Ucrania nuclear
UNO DE los objetivos principales de la actual política internacional es mantener como sea la "no proliferación": es decir, impedir que nuevos Estados puedan disponer de armas nucleares. Estados Unidos da la sensación de haber obtenido algunos resultados positivos en sus negociaciones con Corea del Norte sobre este particular. Por su parte, Irak ha hecho concesiones serias, y ello permitirá intensificar las inspecciones de la ONU sobre su armamento, que tienden muy especialmente a cerrarle el camino hacia la fabricación de armas atómicas.Pero, al lado de estos datos positivos, permanece la terrible ambigüedad sobre la suerte del armamento nuclear de la antigua Unión Soviética, una parte del cual se encuentra en las repúblicas hoy independientes de Ucrania, Bielorrusia y Kazajstán.
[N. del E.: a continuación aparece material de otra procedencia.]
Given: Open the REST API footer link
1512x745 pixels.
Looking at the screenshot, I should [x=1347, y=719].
La tesis aprobada entre Rusia y EE UU ha sido que la primera se haría cargo de la totalidad de dicho armamento; así se consolidaría el principio de no proliferación, y el desarme avanzaría en el marco de las negociaciones entre Estados Unidos y Rusia.
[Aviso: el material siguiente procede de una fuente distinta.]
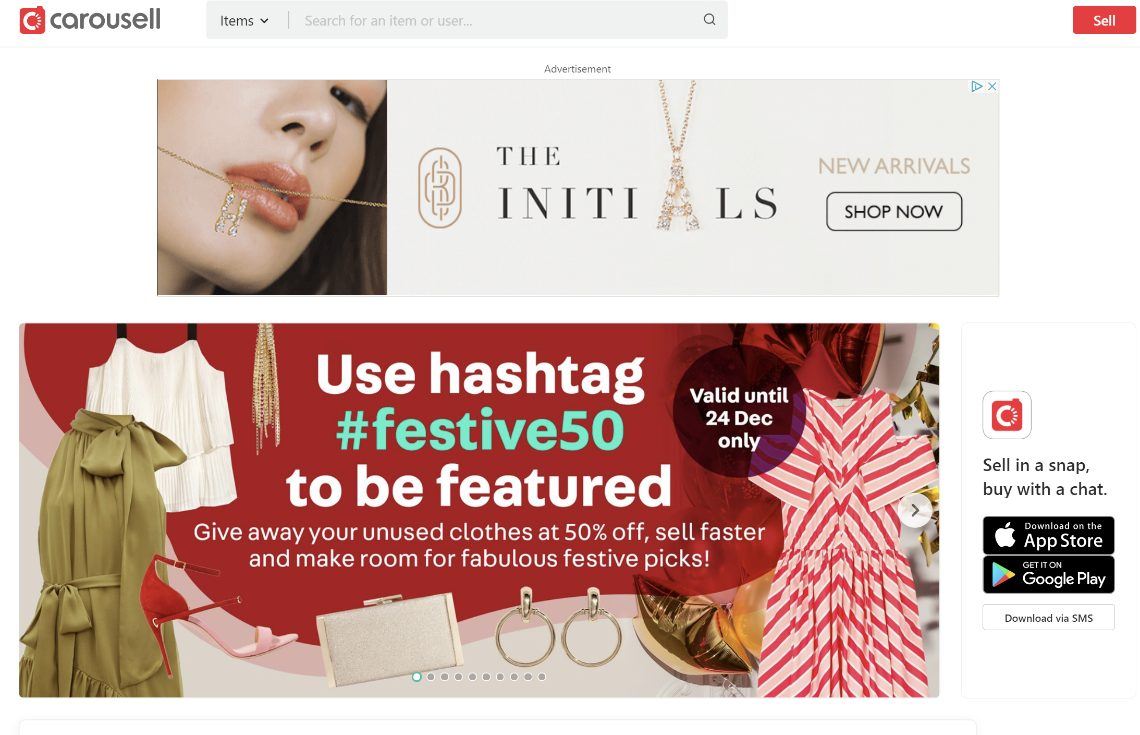The height and width of the screenshot is (735, 1140).
Task: Open the Download on the App Store badge
Action: 1048,535
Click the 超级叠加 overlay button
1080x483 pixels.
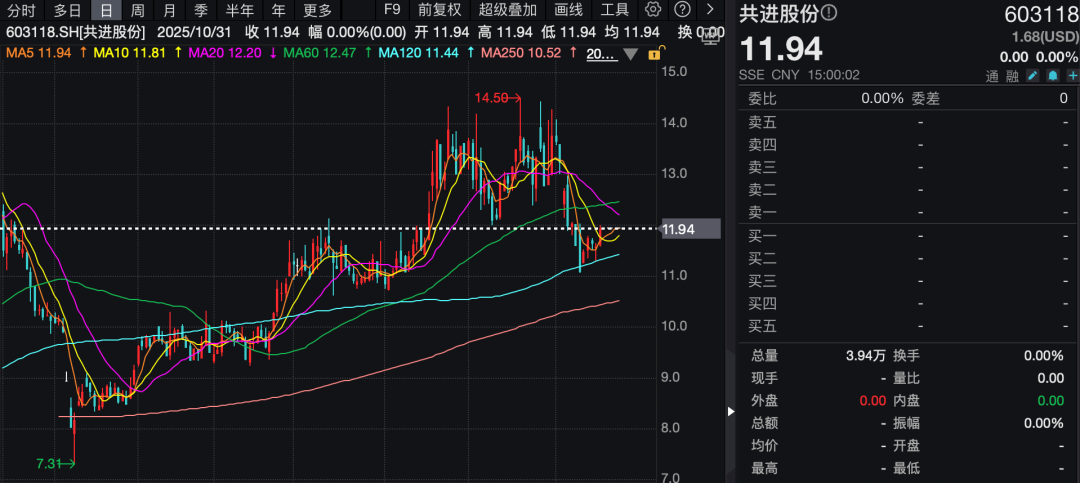(507, 10)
Pero esa tesis no se ha traducido en hechos reales a causa de la negativa de las repúblicas citadas a entregar su armamento a los rusos. En el caso de Ucrania, particularmente importante para Europa, se ha desarrollado incluso una fuerte corriente política, dentro del nacionalismo dominante, que reivindica abiertamente que Ucrania debe convertirse en un país nuclear. No cabe duda de que la ceguera del nacionalismo ruso, que no pierde ocasión de excitar los recelos de los ucranios, está alimentando las tendencias de estos últimos a conservar sus armas nucleares.
En ese marco, la declaración del Parlamento de Moscú proclamando que Sebastopol es una ciudad rusa constituye una provocación cuyos efectos pueden ser de una gravedad extraordinaria. Es asimismo un ataque directo contra la política del presidente Yeltsin, que se esfuerza por resolver las diferencias con Ucrania mediante negociaciones. El líder ruso se apresuró a proclamar que la resolución aprobada por el Parlamento carecía de toda validez. Por otra parte, el Consejo de Seguridad de la ONU, a solicitud de Ucrania, ha condenado la declaración del Congreso ruso, que viola el derecho internacional.
Estas actitudes, tanto del presidente ruso como de la comunidad internacional, son tranquilizadoras para Ucrania, pero no lo suficiente, por lo que parece, para impedir que sus dirigentes adopten iniciativas que deben reputarse de realmente peligrosas. Según revelaciones recientes del ministro de Defensa ruso, Grachov, su colega ucranio Morózov ha tomado medidas para integrar unidades e instalaciones nucleares, que debían pasar a depender de Moscú, en una nueva estructura "de conservación".
Aunque los ucranios carecen de especialistas que puedan manejar los cohetes, al menos por ahora, aspiran, al parecer, a controlar los depósitos. Y, sobre esa base, proclamarse Estado nuclear. Con lo cual pondrían en entredicho la política de EE UU y de Europa en materia de armas nucleares, ya que tal ejemplo podría extenderse con relativa facilidad a otros países.
Entre Kiev y Moscú se vive un periodo de relaciones que inevitablemente es muy complicado: no en vano durante siglos han sido parte de un mismo Estado, y el proceso de separación supone operaciones complejas que sólo pueden tener éxito en un clima de comprensión mutua. Si Kravchuk y Yeltsin abordan esa misión de modo constructivo (y a ellos se debe en gran parte que varios conflictos no se hayan enconado), existen en ambos países sectores animados por un nacionalismo cerril que quieren exacerbar los recelos y chantajes mutuos.
Se ha anunciado que ambos presidentes van a celebrar una nueva reunión para mejorar las relaciones. Pero mientras en Moscú haya un Congreso que pueda, invocando la legalidad, jugar contra Yeltsin la carta de agravar los conflictos internacionales y de empeorar las relaciones exteriores de Rusia, será difícil que Kiev renuncie a presentarse como Estado nuclear y que puedan establecerse entre Rusia y Ucrania relaciones de cooperación.